§ **Exercise materials**
>>>>>

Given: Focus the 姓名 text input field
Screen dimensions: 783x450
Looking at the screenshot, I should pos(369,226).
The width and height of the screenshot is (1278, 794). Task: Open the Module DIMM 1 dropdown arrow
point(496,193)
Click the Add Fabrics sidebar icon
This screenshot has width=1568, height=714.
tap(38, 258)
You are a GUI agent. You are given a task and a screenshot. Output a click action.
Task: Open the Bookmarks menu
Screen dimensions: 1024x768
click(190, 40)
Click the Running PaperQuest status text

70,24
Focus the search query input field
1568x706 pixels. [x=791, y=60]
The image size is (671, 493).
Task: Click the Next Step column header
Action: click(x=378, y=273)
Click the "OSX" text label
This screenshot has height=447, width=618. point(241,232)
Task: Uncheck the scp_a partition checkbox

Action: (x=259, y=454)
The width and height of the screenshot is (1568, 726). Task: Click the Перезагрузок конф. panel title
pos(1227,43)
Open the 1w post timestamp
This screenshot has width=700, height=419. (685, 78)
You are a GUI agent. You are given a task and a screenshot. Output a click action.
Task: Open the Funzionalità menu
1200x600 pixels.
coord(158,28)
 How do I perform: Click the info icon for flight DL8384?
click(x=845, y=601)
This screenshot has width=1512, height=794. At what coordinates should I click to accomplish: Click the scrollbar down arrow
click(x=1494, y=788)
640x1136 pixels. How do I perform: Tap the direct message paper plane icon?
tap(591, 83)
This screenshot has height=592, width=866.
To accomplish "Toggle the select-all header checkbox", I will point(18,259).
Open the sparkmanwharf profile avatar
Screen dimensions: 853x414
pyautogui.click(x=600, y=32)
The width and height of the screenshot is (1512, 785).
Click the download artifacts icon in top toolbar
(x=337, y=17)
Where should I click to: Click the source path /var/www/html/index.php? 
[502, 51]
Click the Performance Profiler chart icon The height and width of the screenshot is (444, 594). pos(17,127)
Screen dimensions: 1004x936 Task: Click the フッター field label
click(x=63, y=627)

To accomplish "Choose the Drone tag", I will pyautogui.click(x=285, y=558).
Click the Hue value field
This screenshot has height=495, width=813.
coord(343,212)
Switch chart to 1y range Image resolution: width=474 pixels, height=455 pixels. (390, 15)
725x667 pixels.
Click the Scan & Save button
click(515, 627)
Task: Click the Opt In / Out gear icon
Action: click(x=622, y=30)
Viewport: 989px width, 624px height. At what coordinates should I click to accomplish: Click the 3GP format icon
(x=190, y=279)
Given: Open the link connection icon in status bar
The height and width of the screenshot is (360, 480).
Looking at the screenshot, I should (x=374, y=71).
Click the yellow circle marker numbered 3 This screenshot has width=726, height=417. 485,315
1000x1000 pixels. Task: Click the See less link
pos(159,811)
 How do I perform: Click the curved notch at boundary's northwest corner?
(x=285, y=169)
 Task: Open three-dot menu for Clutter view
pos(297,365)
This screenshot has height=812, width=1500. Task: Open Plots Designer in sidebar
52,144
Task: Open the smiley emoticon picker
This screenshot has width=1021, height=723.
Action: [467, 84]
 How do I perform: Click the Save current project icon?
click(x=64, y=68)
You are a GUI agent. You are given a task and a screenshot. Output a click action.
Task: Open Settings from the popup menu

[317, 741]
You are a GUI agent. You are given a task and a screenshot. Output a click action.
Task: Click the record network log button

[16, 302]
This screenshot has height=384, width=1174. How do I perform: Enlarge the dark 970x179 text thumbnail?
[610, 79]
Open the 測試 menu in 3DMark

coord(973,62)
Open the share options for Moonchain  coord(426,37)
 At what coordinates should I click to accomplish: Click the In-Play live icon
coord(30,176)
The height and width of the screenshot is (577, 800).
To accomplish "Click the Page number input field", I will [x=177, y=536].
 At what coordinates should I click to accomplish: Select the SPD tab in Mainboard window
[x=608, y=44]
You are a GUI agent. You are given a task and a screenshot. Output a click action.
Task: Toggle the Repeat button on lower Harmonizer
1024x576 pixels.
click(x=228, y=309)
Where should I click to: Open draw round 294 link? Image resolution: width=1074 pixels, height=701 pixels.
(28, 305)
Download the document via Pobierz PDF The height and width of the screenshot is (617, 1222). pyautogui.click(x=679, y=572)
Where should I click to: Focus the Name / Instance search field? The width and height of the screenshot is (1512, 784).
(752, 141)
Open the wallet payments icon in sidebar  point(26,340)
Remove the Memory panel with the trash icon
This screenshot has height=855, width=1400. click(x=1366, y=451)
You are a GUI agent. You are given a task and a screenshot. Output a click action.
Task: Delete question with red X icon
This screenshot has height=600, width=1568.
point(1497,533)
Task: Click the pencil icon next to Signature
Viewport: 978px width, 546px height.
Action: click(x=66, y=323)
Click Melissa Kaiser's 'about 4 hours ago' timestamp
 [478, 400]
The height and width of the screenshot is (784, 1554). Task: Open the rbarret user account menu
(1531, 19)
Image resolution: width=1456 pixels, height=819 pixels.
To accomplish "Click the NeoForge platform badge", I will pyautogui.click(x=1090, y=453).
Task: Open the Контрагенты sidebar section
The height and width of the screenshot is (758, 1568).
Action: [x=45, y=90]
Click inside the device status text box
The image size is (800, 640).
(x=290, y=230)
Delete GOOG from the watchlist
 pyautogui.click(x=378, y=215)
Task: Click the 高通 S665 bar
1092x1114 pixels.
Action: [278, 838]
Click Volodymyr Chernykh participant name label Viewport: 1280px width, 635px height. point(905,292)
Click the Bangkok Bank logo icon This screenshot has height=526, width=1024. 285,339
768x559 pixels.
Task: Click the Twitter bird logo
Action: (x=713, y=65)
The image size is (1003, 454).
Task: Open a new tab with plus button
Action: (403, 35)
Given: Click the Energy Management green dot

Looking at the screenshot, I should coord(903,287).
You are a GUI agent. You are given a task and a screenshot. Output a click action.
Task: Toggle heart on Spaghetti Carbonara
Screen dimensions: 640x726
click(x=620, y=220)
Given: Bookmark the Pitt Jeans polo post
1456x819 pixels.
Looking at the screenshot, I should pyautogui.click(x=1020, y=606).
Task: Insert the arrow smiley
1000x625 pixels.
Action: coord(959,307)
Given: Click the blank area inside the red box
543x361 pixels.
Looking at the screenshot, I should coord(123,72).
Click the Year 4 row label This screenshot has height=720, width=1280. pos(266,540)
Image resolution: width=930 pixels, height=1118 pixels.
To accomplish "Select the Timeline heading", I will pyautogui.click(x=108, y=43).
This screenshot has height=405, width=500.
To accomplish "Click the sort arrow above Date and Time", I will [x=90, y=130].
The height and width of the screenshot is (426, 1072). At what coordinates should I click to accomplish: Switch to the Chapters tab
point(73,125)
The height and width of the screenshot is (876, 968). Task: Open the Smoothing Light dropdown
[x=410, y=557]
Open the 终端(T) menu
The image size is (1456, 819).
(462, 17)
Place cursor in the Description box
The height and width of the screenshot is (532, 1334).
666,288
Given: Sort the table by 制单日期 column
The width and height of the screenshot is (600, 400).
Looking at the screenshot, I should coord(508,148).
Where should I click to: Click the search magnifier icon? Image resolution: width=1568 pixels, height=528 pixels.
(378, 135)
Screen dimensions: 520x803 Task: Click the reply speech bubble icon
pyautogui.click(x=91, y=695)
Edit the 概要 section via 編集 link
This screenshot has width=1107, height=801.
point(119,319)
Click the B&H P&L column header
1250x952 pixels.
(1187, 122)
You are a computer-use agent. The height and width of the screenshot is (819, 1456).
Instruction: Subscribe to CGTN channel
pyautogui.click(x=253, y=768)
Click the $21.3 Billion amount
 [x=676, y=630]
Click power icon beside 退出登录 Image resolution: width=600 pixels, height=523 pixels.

<<<<<

§ **What the exercise asks**
Output all of the records above again, word for word and in their original order.

§ **Written reply**
Given: Focus the 姓名 text input field
Screen dimensions: 783x450
Looking at the screenshot, I should pos(369,226).
The width and height of the screenshot is (1278, 794). Task: Open the Module DIMM 1 dropdown arrow
point(496,193)
Click the Add Fabrics sidebar icon
This screenshot has width=1568, height=714.
tap(38, 258)
You are a GUI agent. You are given a task and a screenshot. Output a click action.
Task: Open the Bookmarks menu
Screen dimensions: 1024x768
click(190, 40)
Click the Running PaperQuest status text

70,24
Focus the search query input field
1568x706 pixels. [x=791, y=60]
The image size is (671, 493).
Task: Click the Next Step column header
Action: click(x=378, y=273)
Click the "OSX" text label
This screenshot has height=447, width=618. point(241,232)
Task: Uncheck the scp_a partition checkbox

Action: (x=259, y=454)
The width and height of the screenshot is (1568, 726). Task: Click the Перезагрузок конф. panel title
pos(1227,43)
Open the 1w post timestamp
This screenshot has width=700, height=419. (685, 78)
You are a GUI agent. You are given a task and a screenshot. Output a click action.
Task: Open the Funzionalità menu
1200x600 pixels.
coord(158,28)
 How do I perform: Click the info icon for flight DL8384?
click(x=845, y=601)
This screenshot has width=1512, height=794. At what coordinates should I click to accomplish: Click the scrollbar down arrow
click(x=1494, y=788)
640x1136 pixels. How do I perform: Tap the direct message paper plane icon?
tap(591, 83)
This screenshot has height=592, width=866.
To accomplish "Toggle the select-all header checkbox", I will point(18,259).
Open the sparkmanwharf profile avatar
Screen dimensions: 853x414
pyautogui.click(x=600, y=32)
The width and height of the screenshot is (1512, 785).
Click the download artifacts icon in top toolbar
(x=337, y=17)
Where should I click to: Click the source path /var/www/html/index.php? 
[502, 51]
Click the Performance Profiler chart icon The height and width of the screenshot is (444, 594). pos(17,127)
Screen dimensions: 1004x936 Task: Click the フッター field label
click(x=63, y=627)

To accomplish "Choose the Drone tag", I will pyautogui.click(x=285, y=558).
Click the Hue value field
This screenshot has height=495, width=813.
coord(343,212)
Switch chart to 1y range Image resolution: width=474 pixels, height=455 pixels. (390, 15)
725x667 pixels.
Click the Scan & Save button
click(515, 627)
Task: Click the Opt In / Out gear icon
Action: click(x=622, y=30)
Viewport: 989px width, 624px height. At what coordinates should I click to accomplish: Click the 3GP format icon
(x=190, y=279)
Given: Open the link connection icon in status bar
The height and width of the screenshot is (360, 480).
Looking at the screenshot, I should (x=374, y=71).
Click the yellow circle marker numbered 3 This screenshot has width=726, height=417. 485,315
1000x1000 pixels. Task: Click the See less link
pos(159,811)
 How do I perform: Click the curved notch at boundary's northwest corner?
(x=285, y=169)
 Task: Open three-dot menu for Clutter view
pos(297,365)
This screenshot has height=812, width=1500. Task: Open Plots Designer in sidebar
52,144
Task: Open the smiley emoticon picker
This screenshot has width=1021, height=723.
Action: [467, 84]
 How do I perform: Click the Save current project icon?
click(x=64, y=68)
You are a GUI agent. You are given a task and a screenshot. Output a click action.
Task: Open Settings from the popup menu

[317, 741]
You are a GUI agent. You are given a task and a screenshot. Output a click action.
Task: Click the record network log button

[16, 302]
This screenshot has height=384, width=1174. How do I perform: Enlarge the dark 970x179 text thumbnail?
[610, 79]
Open the 測試 menu in 3DMark

coord(973,62)
Open the share options for Moonchain  coord(426,37)
 At what coordinates should I click to accomplish: Click the In-Play live icon
coord(30,176)
The height and width of the screenshot is (577, 800).
To accomplish "Click the Page number input field", I will [x=177, y=536].
 At what coordinates should I click to accomplish: Select the SPD tab in Mainboard window
[x=608, y=44]
You are a GUI agent. You are given a task and a screenshot. Output a click action.
Task: Toggle the Repeat button on lower Harmonizer
1024x576 pixels.
click(x=228, y=309)
Where should I click to: Open draw round 294 link? Image resolution: width=1074 pixels, height=701 pixels.
(28, 305)
Download the document via Pobierz PDF The height and width of the screenshot is (617, 1222). pyautogui.click(x=679, y=572)
Where should I click to: Focus the Name / Instance search field? The width and height of the screenshot is (1512, 784).
(752, 141)
Open the wallet payments icon in sidebar  point(26,340)
Remove the Memory panel with the trash icon
This screenshot has height=855, width=1400. click(x=1366, y=451)
You are a GUI agent. You are given a task and a screenshot. Output a click action.
Task: Delete question with red X icon
This screenshot has height=600, width=1568.
point(1497,533)
Task: Click the pencil icon next to Signature
Viewport: 978px width, 546px height.
Action: click(x=66, y=323)
Click Melissa Kaiser's 'about 4 hours ago' timestamp
 [478, 400]
The height and width of the screenshot is (784, 1554). Task: Open the rbarret user account menu
(1531, 19)
Image resolution: width=1456 pixels, height=819 pixels.
To accomplish "Click the NeoForge platform badge", I will pyautogui.click(x=1090, y=453).
Task: Open the Контрагенты sidebar section
The height and width of the screenshot is (758, 1568).
Action: [x=45, y=90]
Click inside the device status text box
The image size is (800, 640).
(x=290, y=230)
Delete GOOG from the watchlist
 pyautogui.click(x=378, y=215)
Task: Click the 高通 S665 bar
1092x1114 pixels.
Action: [278, 838]
Click Volodymyr Chernykh participant name label Viewport: 1280px width, 635px height. point(905,292)
Click the Bangkok Bank logo icon This screenshot has height=526, width=1024. 285,339
768x559 pixels.
Task: Click the Twitter bird logo
Action: (x=713, y=65)
The image size is (1003, 454).
Task: Open a new tab with plus button
Action: (403, 35)
Given: Click the Energy Management green dot

Looking at the screenshot, I should coord(903,287).
You are a GUI agent. You are given a task and a screenshot. Output a click action.
Task: Toggle heart on Spaghetti Carbonara
Screen dimensions: 640x726
click(x=620, y=220)
Given: Bookmark the Pitt Jeans polo post
1456x819 pixels.
Looking at the screenshot, I should pyautogui.click(x=1020, y=606).
Task: Insert the arrow smiley
1000x625 pixels.
Action: coord(959,307)
Given: Click the blank area inside the red box
543x361 pixels.
Looking at the screenshot, I should coord(123,72).
Click the Year 4 row label This screenshot has height=720, width=1280. pos(266,540)
Image resolution: width=930 pixels, height=1118 pixels.
To accomplish "Select the Timeline heading", I will pyautogui.click(x=108, y=43).
This screenshot has height=405, width=500.
To accomplish "Click the sort arrow above Date and Time", I will [x=90, y=130].
The height and width of the screenshot is (426, 1072). At what coordinates should I click to accomplish: Switch to the Chapters tab
point(73,125)
The height and width of the screenshot is (876, 968). Task: Open the Smoothing Light dropdown
[x=410, y=557]
Open the 终端(T) menu
The image size is (1456, 819).
(462, 17)
Place cursor in the Description box
The height and width of the screenshot is (532, 1334).
666,288
Given: Sort the table by 制单日期 column
The width and height of the screenshot is (600, 400).
Looking at the screenshot, I should coord(508,148).
Where should I click to: Click the search magnifier icon? Image resolution: width=1568 pixels, height=528 pixels.
(378, 135)
Screen dimensions: 520x803 Task: Click the reply speech bubble icon
pyautogui.click(x=91, y=695)
Edit the 概要 section via 編集 link
This screenshot has width=1107, height=801.
point(119,319)
Click the B&H P&L column header
1250x952 pixels.
(1187, 122)
You are a computer-use agent. The height and width of the screenshot is (819, 1456).
Instruction: Subscribe to CGTN channel
pyautogui.click(x=253, y=768)
Click the $21.3 Billion amount
 [x=676, y=630]
Click power icon beside 退出登录 Image resolution: width=600 pixels, height=523 pixels.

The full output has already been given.